Brief:
Word for word, retype the records below.

Saved entries
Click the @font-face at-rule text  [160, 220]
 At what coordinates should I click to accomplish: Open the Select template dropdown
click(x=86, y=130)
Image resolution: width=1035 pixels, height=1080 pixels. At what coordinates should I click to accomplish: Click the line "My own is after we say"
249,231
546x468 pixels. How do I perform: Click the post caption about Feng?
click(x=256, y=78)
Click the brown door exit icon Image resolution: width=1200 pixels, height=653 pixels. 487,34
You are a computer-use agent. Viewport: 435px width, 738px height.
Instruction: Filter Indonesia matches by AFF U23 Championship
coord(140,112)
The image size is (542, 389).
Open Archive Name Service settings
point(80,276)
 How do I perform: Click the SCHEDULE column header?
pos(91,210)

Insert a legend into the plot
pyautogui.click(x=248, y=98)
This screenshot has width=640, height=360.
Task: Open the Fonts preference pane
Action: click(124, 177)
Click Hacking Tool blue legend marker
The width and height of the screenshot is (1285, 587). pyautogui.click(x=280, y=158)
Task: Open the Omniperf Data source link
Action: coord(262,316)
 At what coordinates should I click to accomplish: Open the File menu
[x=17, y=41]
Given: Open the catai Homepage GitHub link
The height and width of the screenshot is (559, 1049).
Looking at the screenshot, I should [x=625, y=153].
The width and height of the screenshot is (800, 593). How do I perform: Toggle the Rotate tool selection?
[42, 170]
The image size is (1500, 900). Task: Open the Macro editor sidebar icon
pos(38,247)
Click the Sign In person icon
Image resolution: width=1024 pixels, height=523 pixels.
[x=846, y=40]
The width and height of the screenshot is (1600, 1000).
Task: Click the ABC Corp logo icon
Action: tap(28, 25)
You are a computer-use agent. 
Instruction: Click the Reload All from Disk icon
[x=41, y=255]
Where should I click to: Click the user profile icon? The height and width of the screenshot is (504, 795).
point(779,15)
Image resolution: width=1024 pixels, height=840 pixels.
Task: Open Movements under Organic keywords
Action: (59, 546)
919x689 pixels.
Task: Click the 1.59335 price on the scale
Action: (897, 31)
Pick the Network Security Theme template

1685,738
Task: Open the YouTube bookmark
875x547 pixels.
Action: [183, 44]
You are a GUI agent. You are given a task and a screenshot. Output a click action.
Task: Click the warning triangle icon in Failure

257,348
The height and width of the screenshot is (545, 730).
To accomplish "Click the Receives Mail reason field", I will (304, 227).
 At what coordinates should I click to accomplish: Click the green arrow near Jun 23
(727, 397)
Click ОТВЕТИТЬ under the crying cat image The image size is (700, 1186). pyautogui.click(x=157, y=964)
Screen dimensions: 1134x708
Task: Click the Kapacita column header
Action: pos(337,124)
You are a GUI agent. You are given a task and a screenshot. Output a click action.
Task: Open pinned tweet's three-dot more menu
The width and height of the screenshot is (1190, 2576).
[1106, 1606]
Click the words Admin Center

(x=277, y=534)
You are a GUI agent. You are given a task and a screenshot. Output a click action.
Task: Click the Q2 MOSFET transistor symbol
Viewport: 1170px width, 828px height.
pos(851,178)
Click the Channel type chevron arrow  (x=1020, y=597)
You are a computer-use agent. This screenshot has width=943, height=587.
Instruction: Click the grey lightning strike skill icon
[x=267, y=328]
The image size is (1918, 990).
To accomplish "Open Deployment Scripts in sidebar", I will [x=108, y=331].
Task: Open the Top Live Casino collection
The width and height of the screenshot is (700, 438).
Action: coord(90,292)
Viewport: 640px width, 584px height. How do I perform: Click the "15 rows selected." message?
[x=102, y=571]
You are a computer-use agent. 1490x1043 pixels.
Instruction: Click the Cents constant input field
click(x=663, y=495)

Problem solution:
Click the @font-face at-rule text  [160, 220]
 At what coordinates should I click to accomplish: Open the Select template dropdown
click(x=86, y=130)
Image resolution: width=1035 pixels, height=1080 pixels. At what coordinates should I click to accomplish: Click the line "My own is after we say"
249,231
546x468 pixels. How do I perform: Click the post caption about Feng?
click(x=256, y=78)
Click the brown door exit icon Image resolution: width=1200 pixels, height=653 pixels. 487,34
You are a computer-use agent. Viewport: 435px width, 738px height.
Instruction: Filter Indonesia matches by AFF U23 Championship
coord(140,112)
The image size is (542, 389).
Open Archive Name Service settings
point(80,276)
 How do I perform: Click the SCHEDULE column header?
pos(91,210)

Insert a legend into the plot
pyautogui.click(x=248, y=98)
This screenshot has width=640, height=360.
Task: Open the Fonts preference pane
Action: click(124, 177)
Click Hacking Tool blue legend marker
The width and height of the screenshot is (1285, 587). pyautogui.click(x=280, y=158)
Task: Open the Omniperf Data source link
Action: coord(262,316)
 At what coordinates should I click to accomplish: Open the File menu
[x=17, y=41]
Given: Open the catai Homepage GitHub link
The height and width of the screenshot is (559, 1049).
Looking at the screenshot, I should [x=625, y=153].
The width and height of the screenshot is (800, 593). How do I perform: Toggle the Rotate tool selection?
[42, 170]
The image size is (1500, 900). Task: Open the Macro editor sidebar icon
pos(38,247)
Click the Sign In person icon
Image resolution: width=1024 pixels, height=523 pixels.
[x=846, y=40]
The width and height of the screenshot is (1600, 1000).
Task: Click the ABC Corp logo icon
Action: tap(28, 25)
You are a computer-use agent. 
Instruction: Click the Reload All from Disk icon
[x=41, y=255]
Where should I click to: Click the user profile icon? The height and width of the screenshot is (504, 795).
point(779,15)
Image resolution: width=1024 pixels, height=840 pixels.
Task: Open Movements under Organic keywords
Action: (59, 546)
919x689 pixels.
Task: Click the 1.59335 price on the scale
Action: (897, 31)
Pick the Network Security Theme template

1685,738
Task: Open the YouTube bookmark
875x547 pixels.
Action: [183, 44]
You are a GUI agent. You are given a task and a screenshot. Output a click action.
Task: Click the warning triangle icon in Failure

257,348
The height and width of the screenshot is (545, 730).
To accomplish "Click the Receives Mail reason field", I will (304, 227).
 At what coordinates should I click to accomplish: Click the green arrow near Jun 23
(727, 397)
Click ОТВЕТИТЬ under the crying cat image The image size is (700, 1186). pyautogui.click(x=157, y=964)
Screen dimensions: 1134x708
Task: Click the Kapacita column header
Action: pos(337,124)
You are a GUI agent. You are given a task and a screenshot. Output a click action.
Task: Open pinned tweet's three-dot more menu
The width and height of the screenshot is (1190, 2576).
[1106, 1606]
Click the words Admin Center

(x=277, y=534)
You are a GUI agent. You are given a task and a screenshot. Output a click action.
Task: Click the Q2 MOSFET transistor symbol
Viewport: 1170px width, 828px height.
pos(851,178)
Click the Channel type chevron arrow  (x=1020, y=597)
You are a computer-use agent. This screenshot has width=943, height=587.
Instruction: Click the grey lightning strike skill icon
[x=267, y=328]
The image size is (1918, 990).
To accomplish "Open Deployment Scripts in sidebar", I will [x=108, y=331].
Task: Open the Top Live Casino collection
The width and height of the screenshot is (700, 438).
Action: coord(90,292)
Viewport: 640px width, 584px height. How do I perform: Click the "15 rows selected." message?
[x=102, y=571]
You are a computer-use agent. 1490x1043 pixels.
Instruction: Click the Cents constant input field
click(x=663, y=495)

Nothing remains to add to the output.